Objective To study the teratogenicity and embryotoxicity of chlorfenapyr in rats by oral administration during the period of embryonic organ formation. Methods Totally 200 female and 200 male specific pathogen free healthy mature and nulliparous SD rats were selected. A male and a female rat in 1：1 ratio were selected as the mating pairs for mating in one cage. The pregnant rats were randomly divided into 3 dose groups, a negative- and a positive- control group.
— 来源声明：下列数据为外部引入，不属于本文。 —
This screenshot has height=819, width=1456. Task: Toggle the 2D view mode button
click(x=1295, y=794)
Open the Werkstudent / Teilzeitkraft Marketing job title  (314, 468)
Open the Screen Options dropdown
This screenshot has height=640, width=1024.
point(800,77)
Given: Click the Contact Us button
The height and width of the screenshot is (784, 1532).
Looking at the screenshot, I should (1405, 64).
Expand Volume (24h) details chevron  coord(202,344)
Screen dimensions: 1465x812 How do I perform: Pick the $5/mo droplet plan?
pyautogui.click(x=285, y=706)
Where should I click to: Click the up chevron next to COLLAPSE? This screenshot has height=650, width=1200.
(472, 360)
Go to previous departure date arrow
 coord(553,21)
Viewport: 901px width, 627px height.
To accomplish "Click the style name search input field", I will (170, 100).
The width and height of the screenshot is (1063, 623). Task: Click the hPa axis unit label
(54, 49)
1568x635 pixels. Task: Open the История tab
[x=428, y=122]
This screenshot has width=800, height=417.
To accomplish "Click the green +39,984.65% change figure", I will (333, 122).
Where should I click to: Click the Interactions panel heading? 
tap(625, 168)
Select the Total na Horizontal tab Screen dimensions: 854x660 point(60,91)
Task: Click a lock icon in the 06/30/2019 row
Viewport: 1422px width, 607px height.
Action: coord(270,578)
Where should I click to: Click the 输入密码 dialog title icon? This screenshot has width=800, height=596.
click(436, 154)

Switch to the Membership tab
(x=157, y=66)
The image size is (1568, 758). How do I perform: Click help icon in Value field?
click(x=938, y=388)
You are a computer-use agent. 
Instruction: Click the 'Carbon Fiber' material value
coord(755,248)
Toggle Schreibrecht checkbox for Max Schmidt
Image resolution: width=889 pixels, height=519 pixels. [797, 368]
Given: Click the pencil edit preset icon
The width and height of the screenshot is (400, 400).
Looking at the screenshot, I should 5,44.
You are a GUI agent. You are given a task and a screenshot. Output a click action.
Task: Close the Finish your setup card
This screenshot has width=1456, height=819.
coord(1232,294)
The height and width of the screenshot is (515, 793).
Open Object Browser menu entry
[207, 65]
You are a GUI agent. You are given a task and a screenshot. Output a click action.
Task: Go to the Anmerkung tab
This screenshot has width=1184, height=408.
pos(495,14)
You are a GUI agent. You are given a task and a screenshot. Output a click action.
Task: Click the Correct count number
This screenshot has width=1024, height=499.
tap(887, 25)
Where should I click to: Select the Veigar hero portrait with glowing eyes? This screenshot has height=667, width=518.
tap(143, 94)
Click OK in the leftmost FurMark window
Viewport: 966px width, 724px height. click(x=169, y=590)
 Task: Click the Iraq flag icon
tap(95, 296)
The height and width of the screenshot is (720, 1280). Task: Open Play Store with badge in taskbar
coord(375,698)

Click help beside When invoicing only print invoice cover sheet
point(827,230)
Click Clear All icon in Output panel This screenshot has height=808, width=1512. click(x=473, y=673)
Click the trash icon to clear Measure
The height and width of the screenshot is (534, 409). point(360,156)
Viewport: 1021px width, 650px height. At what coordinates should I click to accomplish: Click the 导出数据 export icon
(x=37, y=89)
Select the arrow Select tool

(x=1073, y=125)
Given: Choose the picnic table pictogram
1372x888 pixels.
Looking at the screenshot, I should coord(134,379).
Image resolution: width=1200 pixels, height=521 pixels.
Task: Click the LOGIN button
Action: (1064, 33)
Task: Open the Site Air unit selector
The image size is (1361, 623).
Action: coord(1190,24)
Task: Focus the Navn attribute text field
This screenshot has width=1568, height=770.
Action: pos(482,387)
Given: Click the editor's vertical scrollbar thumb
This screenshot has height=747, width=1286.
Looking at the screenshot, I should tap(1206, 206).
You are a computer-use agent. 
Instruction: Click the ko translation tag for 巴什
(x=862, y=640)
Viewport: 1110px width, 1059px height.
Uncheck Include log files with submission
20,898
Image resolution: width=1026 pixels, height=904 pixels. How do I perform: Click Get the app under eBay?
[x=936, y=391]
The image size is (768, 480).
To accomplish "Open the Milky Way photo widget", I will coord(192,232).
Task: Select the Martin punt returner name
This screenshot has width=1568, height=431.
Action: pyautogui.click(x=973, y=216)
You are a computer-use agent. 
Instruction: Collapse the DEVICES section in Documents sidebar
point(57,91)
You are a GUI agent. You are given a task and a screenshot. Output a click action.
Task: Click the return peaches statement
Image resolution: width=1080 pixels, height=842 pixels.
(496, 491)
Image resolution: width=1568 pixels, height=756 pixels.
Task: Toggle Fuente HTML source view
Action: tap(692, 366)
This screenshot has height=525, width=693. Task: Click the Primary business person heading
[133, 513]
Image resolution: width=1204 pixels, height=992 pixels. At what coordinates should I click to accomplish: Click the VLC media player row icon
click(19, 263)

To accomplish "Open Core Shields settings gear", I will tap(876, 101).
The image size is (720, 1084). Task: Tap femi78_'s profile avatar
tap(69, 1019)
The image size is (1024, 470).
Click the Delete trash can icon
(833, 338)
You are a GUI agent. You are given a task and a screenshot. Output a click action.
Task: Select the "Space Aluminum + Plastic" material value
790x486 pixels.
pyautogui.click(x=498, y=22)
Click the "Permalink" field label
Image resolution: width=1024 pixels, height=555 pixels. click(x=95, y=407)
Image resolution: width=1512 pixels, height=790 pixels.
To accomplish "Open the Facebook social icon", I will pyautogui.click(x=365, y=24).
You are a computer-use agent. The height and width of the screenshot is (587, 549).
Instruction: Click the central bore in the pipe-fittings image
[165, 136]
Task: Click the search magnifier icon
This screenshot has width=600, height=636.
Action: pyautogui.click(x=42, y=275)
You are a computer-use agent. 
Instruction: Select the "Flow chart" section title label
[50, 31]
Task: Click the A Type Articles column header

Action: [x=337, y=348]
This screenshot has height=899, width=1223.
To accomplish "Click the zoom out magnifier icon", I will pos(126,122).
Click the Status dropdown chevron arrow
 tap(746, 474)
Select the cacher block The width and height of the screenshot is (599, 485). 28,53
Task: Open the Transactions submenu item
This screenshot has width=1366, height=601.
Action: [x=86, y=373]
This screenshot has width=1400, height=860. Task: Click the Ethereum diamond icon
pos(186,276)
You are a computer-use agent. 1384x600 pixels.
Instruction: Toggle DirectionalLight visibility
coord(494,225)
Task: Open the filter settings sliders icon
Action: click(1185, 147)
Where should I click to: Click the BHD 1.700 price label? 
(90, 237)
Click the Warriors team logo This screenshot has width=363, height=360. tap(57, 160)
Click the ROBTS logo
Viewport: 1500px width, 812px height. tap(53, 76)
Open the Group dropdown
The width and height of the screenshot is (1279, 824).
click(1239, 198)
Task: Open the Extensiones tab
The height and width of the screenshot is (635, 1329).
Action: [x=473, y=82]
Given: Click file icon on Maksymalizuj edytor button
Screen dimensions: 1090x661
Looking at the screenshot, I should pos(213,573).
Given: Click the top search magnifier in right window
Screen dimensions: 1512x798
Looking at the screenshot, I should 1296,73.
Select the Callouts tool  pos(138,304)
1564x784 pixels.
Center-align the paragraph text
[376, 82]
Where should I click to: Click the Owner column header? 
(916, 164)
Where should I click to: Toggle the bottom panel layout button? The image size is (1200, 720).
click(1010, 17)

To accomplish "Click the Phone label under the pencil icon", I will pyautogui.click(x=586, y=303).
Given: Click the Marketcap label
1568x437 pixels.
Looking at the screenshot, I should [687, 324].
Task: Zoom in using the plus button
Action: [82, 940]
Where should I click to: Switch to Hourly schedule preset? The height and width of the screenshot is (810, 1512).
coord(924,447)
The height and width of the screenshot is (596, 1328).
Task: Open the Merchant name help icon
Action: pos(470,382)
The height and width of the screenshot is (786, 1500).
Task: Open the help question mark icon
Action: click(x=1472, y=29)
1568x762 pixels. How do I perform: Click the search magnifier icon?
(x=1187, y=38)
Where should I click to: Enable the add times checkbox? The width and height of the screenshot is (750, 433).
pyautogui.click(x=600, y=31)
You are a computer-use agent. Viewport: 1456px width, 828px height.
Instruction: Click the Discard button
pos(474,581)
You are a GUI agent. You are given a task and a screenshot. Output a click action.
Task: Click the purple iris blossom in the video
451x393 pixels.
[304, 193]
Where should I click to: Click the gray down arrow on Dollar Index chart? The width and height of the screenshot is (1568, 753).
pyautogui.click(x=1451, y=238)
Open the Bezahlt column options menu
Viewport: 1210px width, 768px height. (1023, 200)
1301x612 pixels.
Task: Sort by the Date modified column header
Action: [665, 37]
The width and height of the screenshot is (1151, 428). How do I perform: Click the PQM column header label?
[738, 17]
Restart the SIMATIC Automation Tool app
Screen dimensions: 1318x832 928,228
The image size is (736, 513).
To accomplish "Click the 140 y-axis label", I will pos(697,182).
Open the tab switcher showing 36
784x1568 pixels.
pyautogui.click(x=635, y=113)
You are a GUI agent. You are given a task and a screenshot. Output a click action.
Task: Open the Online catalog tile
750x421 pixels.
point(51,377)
On the gestation of day 6-15, rats in low-, median- and high-dose groups were given chlorfenapyr by gavage daily at the doses of 12.2, 61.2 and 306.2 mg/kg body weight （bw）. N, N-methylena-bis （2-amino-1, 3,4-thiadiazole） was used for the positive control and the vehicle （3% starch paste） was used for the negative control. Pregnant rats were euthanized and executed on day 20 of gestation. Indexes of the weight, length, visceral and skeletal changes of the fetuses were examined. Results After the administration of chlorfenapyr in the sensitive teratogenic period, the net weight gain of the rats in me- dian- and high-dose groups were lower than those of the negative control group [ 53.79 （39. 81,60. 65 ） vs 67.09 （47.27, 73.92） g, 42. 34 （31.04, 53.46） vs 67. 09 （47.27,73.92） g, P 〈 0. 05, P 〈 0. 01 ]. The live birth rate in the high- dose group was lower than that in the negative control group （87. 78% vs 92. 75%, P 〈0. 05 ）. The stillbirth rate in the high-dose group was higher than that in the negative control group （4. 18% vs 1.30% , P 〈0. 05）. Maternal toxicity, em- bryo toxicity and teratogenicity in fetal rats could be found in the positive group. Maternal toxicity and embryo toxicity occurred in high-dose group, however, teratogenicities in bones and internal organs could not be found in the fetal rats. Maternal toxicity, embryo toxicity and teratogenicity of fetal rats could not be found in low dose group. Conclusion At the dose of 306. 2 mg/kg bw, maternal toxicity and embryotoxicity were observed, while teratogenicities of bones and internal organs could not be found in the fetal rats. The minimum teratogenic dose of chlorfenapyr on SD rats was greater than 306. 2 mg/kg. Chlorfenapyr was judged to be non-teratogenic in SD rats.